Task statement: Update the records that begin at the line containing "How do I perform: Tap" and stop after the line containing "coord(130,11)", replacing "square" with "round" and leaving everything else unchanged. Give back only those lines, and leave the pictures out.

Information supplied:
- - -
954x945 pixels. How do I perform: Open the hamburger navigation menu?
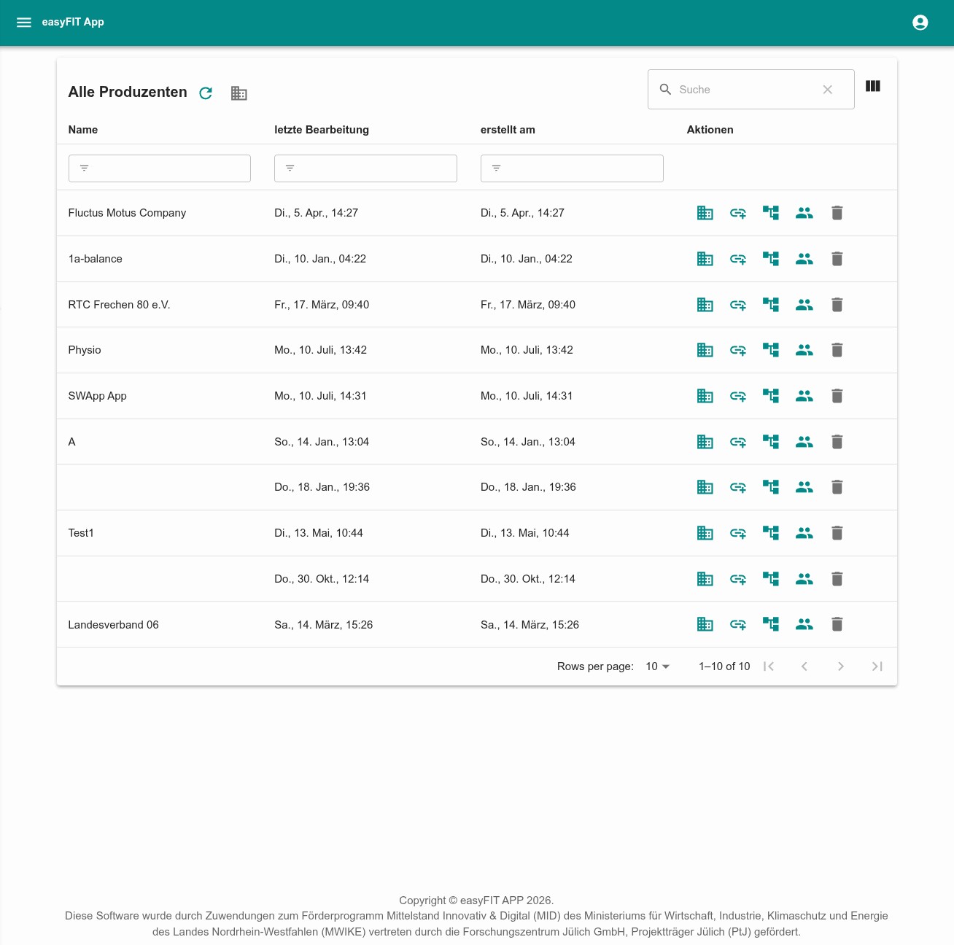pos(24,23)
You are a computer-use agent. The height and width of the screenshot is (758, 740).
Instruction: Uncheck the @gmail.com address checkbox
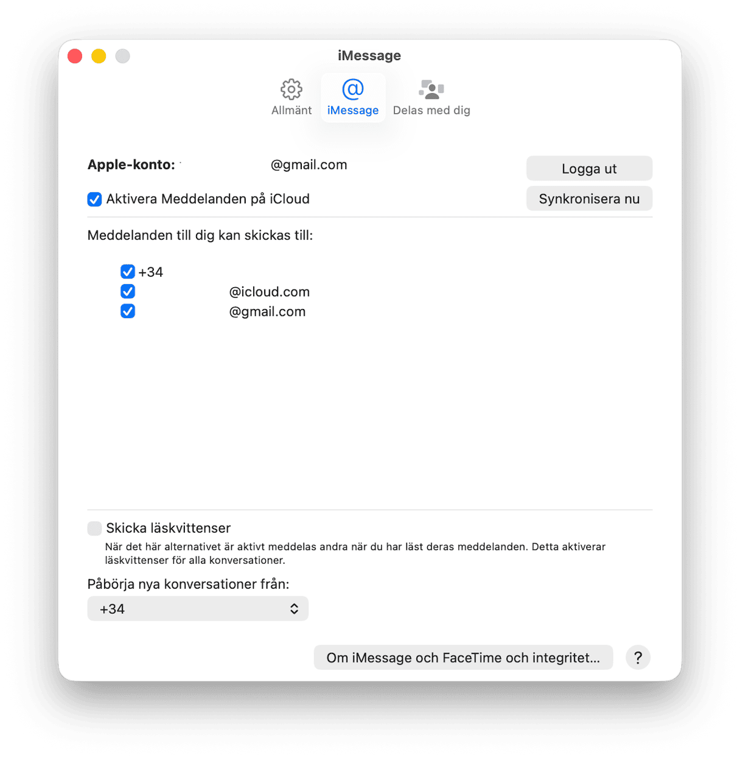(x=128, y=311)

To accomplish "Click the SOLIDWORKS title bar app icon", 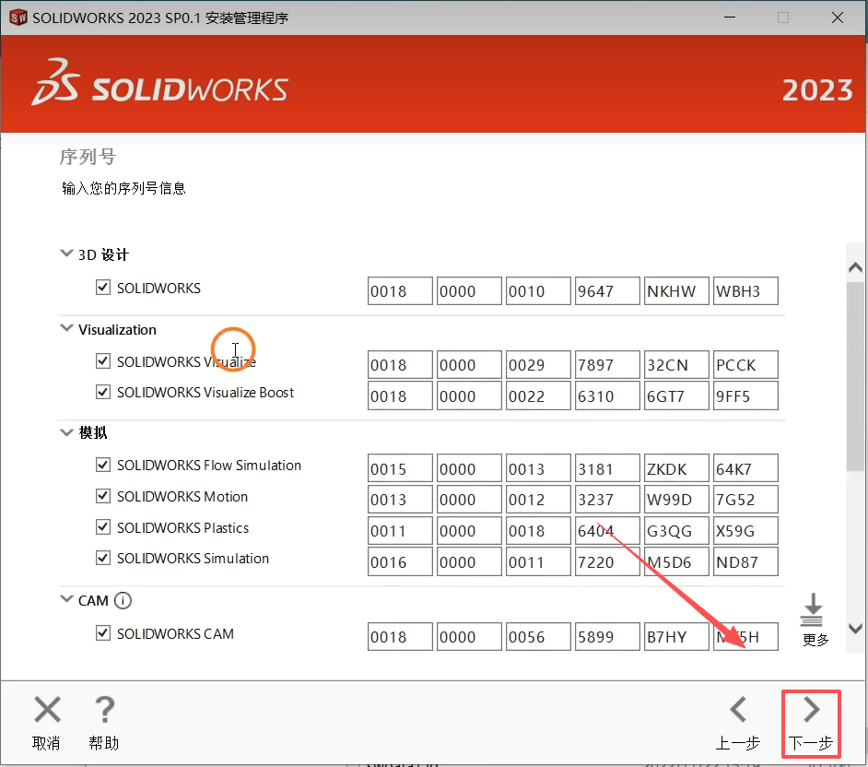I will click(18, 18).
- - -
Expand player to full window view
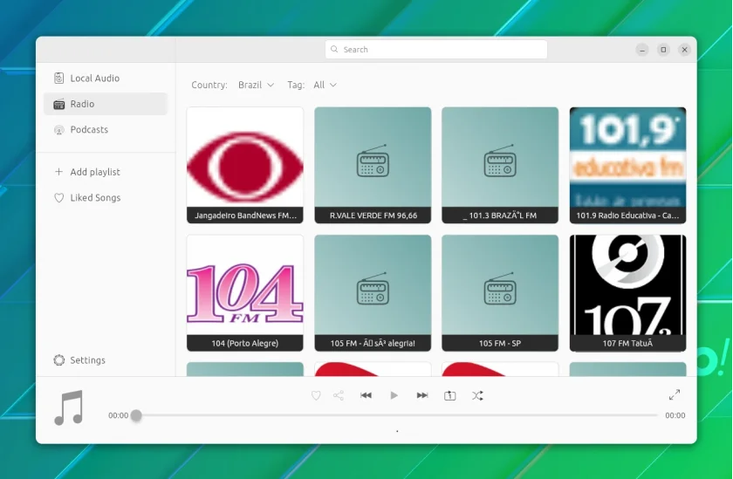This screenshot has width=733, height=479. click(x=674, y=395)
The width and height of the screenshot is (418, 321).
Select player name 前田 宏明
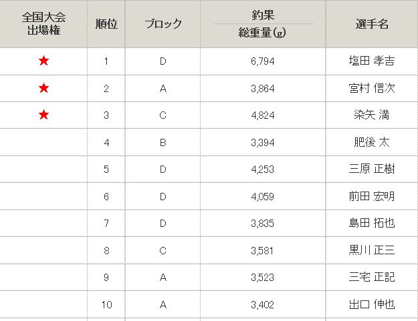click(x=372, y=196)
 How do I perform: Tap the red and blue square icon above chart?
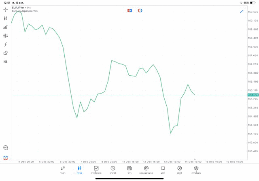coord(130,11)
- - -
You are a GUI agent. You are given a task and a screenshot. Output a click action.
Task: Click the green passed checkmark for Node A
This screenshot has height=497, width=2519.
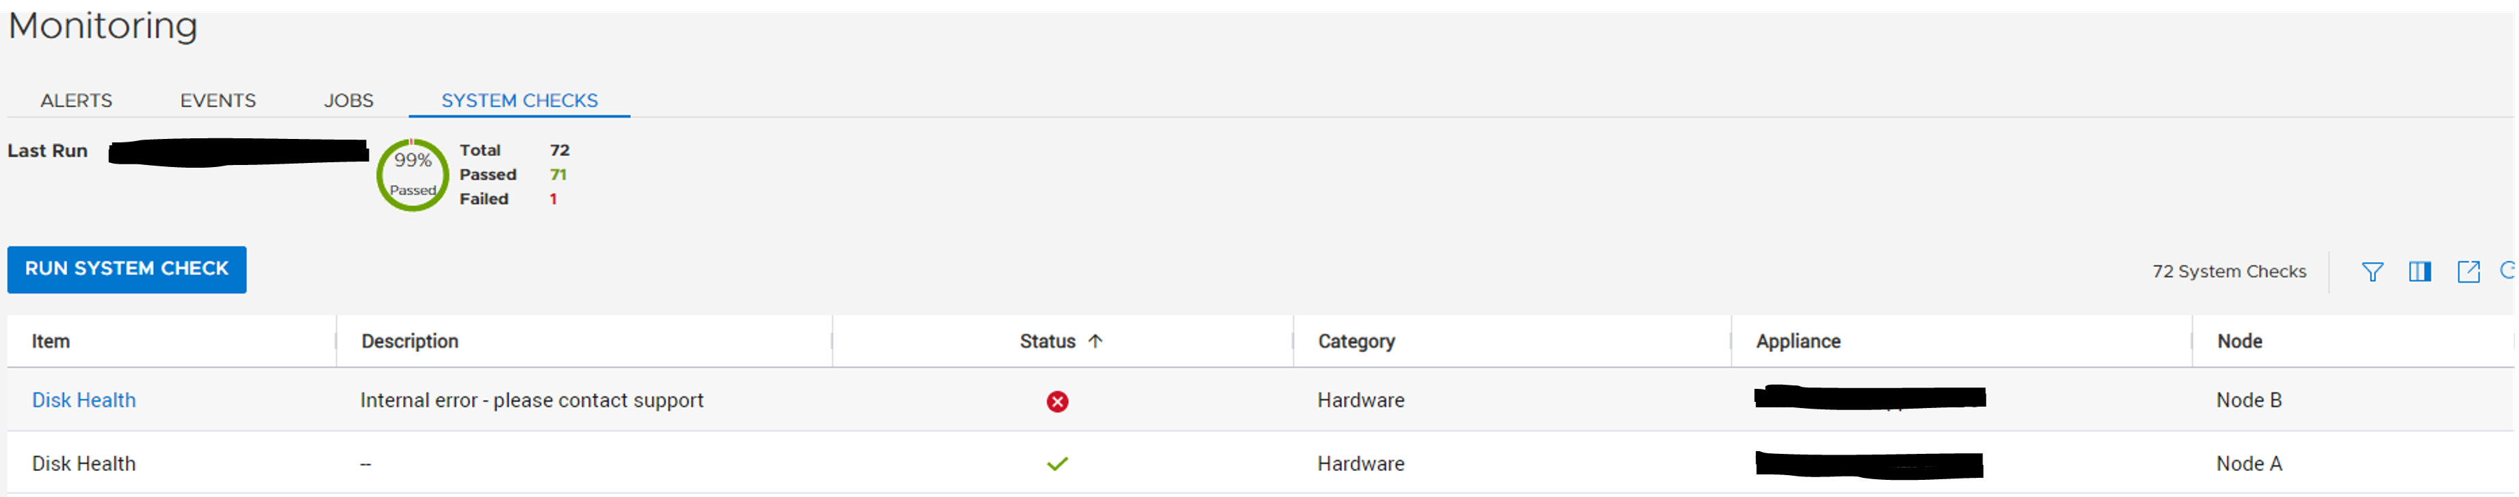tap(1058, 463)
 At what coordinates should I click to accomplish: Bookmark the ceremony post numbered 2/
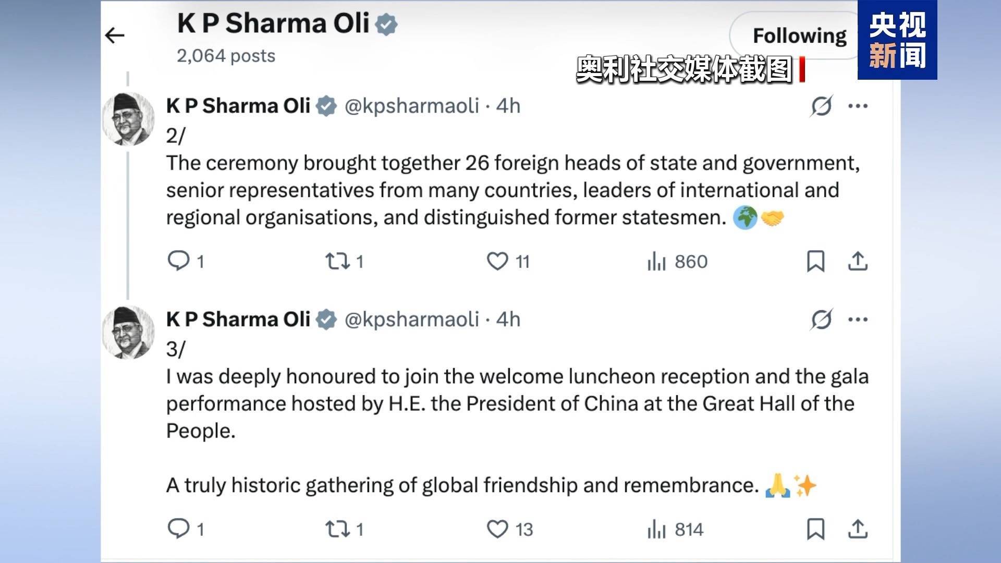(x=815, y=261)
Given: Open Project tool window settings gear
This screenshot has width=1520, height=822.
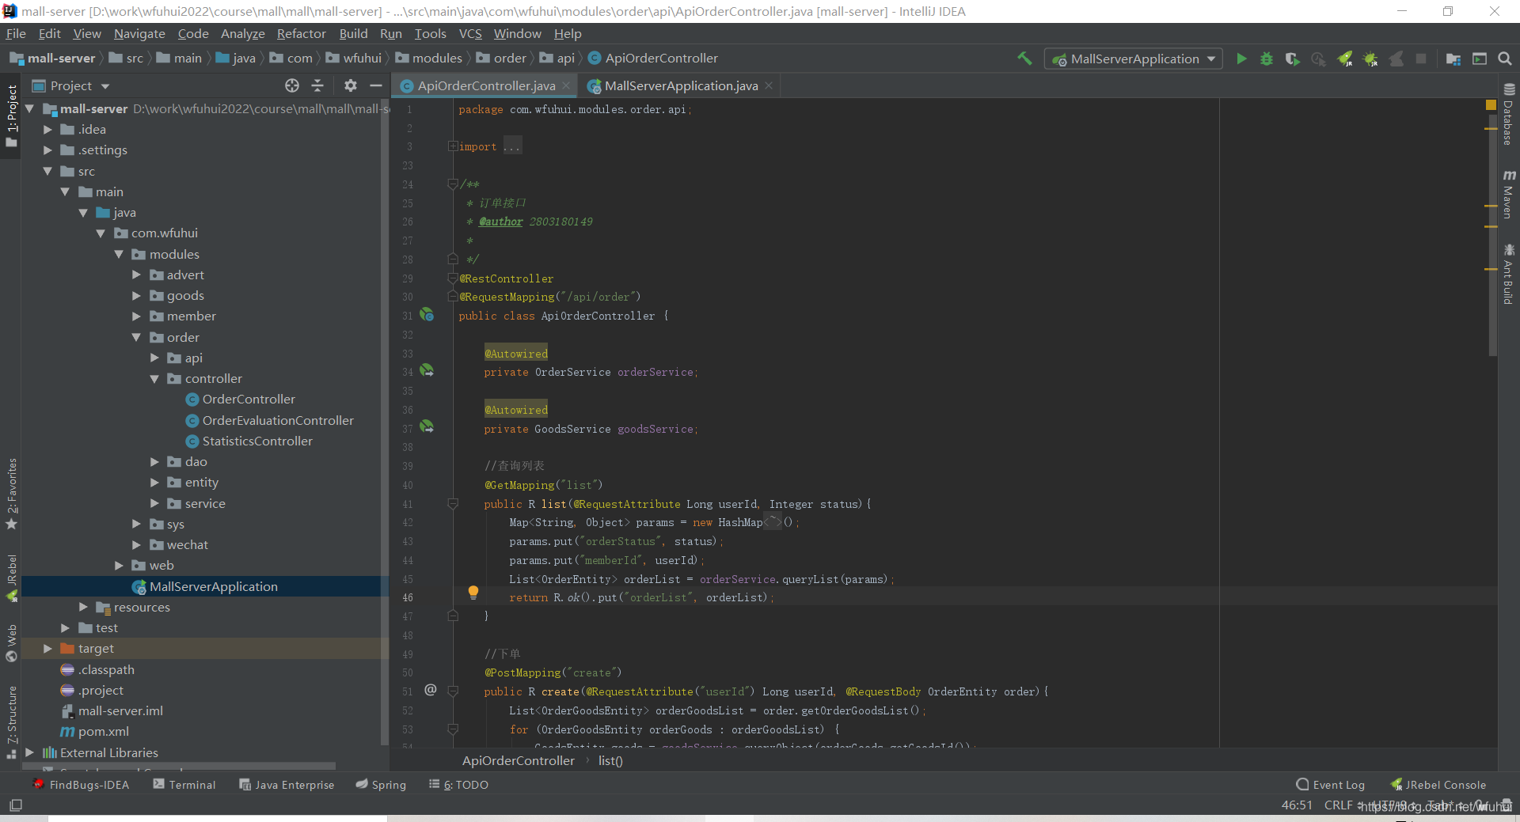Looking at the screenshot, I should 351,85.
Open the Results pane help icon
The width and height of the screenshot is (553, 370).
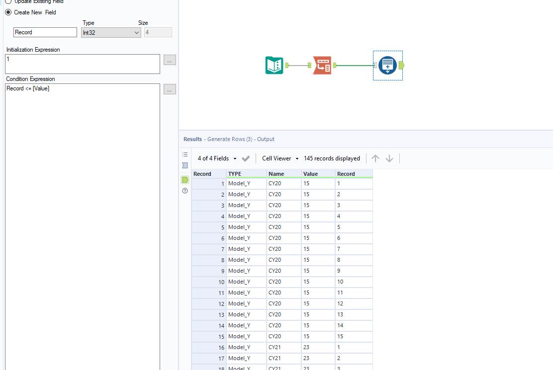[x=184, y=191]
- - -
Problem solution:
 How do I perform: Tap the red and blue round icon above chart?
coord(130,11)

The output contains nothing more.